Alle fünf Normen bilden gemeinsam ein kohärentes System – jede trägt zum Gelingen des Digitalen Produkt Passes bei. Dennoch lässt sich aus Sicht der regulatorischen und technischen Mindestanforderungen eine Priorisierung ableiten:
Die DIN EN 18219 – „Eindeutige Kennungen“ ist für die Grundfunktionalität des DPP besonders kritisch. Die eindeutige Identifikation jedes Produkts ist das Rückgrat des DPP-Systems:
- Sie ermöglicht die eindeutige Verknüpfung eines physischen Produkts mit seinem digitalen Pass.
- Die Anforderungen an diese Produkt-IDs sind in der EU-Verordnung explizit festgelegt und Voraussetzung für alle weiteren DPP-Funktionen wie Datenzugriff, Rückverfolgbarkeit und Interoperabilität.
- Ohne eine standardisierte, interoperable Kennung könnten weder Daten sicher ausgetauscht noch regulatorische Vorgaben erfüllt werden.
Ohne diese Basis wäre ein funktionierender DPP nicht realisierbar.
Warum sind diese Normen von hoher Relevanz?

Die Aufgabe
Welche Norm bezeichnet der Text über den Digitalen Produkt Pass als besonders kritisch für die Grundfunktionalität des DPP?

Angezeigte Informationen
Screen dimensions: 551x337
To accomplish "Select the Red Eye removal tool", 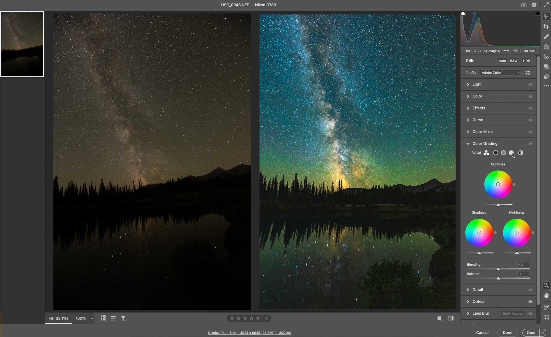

Erwartete Antwort
Die DIN EN 18219 – „Eindeutige Kennungen“.